| WHAT TO DO |
From the records below, return every line containing the word "computer".

| RECORD EXCERPTS |
★ ★ ★ ★

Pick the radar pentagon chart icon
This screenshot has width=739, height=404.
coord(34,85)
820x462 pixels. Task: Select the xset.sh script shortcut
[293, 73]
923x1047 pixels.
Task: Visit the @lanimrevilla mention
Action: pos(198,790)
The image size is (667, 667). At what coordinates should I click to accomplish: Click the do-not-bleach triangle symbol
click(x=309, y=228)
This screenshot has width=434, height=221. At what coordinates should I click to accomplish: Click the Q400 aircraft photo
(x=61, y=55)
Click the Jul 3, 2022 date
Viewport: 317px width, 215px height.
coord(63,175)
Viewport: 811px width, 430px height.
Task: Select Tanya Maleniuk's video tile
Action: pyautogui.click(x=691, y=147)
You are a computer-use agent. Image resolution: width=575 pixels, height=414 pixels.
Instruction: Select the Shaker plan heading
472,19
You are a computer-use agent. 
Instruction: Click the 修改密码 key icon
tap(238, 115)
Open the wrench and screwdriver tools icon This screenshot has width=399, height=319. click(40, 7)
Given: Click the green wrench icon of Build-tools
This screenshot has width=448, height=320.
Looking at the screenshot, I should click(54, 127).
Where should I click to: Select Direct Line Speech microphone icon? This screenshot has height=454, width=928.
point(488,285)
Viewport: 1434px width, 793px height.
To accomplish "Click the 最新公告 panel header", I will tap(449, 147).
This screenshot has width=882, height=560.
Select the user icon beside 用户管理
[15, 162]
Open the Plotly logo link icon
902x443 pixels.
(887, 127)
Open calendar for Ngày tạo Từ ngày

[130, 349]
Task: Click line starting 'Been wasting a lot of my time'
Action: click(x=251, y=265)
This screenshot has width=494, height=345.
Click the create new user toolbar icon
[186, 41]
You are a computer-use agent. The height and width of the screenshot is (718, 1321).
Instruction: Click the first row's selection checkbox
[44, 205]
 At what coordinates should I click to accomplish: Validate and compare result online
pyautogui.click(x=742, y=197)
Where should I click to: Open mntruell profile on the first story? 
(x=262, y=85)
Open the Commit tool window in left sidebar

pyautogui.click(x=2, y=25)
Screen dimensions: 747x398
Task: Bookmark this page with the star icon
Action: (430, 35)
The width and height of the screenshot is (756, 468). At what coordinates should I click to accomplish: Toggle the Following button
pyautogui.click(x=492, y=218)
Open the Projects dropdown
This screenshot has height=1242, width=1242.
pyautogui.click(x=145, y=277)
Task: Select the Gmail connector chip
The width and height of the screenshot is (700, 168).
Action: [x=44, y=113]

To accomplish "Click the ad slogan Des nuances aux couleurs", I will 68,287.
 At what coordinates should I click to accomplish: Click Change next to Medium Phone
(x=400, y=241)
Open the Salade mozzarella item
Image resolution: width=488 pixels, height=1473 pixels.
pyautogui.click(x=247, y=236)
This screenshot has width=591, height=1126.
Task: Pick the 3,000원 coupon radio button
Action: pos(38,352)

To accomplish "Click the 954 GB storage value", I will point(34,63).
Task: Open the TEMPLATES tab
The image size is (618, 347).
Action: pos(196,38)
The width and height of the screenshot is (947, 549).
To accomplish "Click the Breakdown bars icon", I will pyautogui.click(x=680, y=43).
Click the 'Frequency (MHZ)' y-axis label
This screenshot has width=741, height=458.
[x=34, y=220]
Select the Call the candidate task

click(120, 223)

★ ★ ★ ★

| THE ANSWER |
You are a computer-use agent. Image resolution: width=575 pixels, height=414 pixels.
You are a computer-use agent. 
You are a computer-use agent. The height and width of the screenshot is (718, 1321).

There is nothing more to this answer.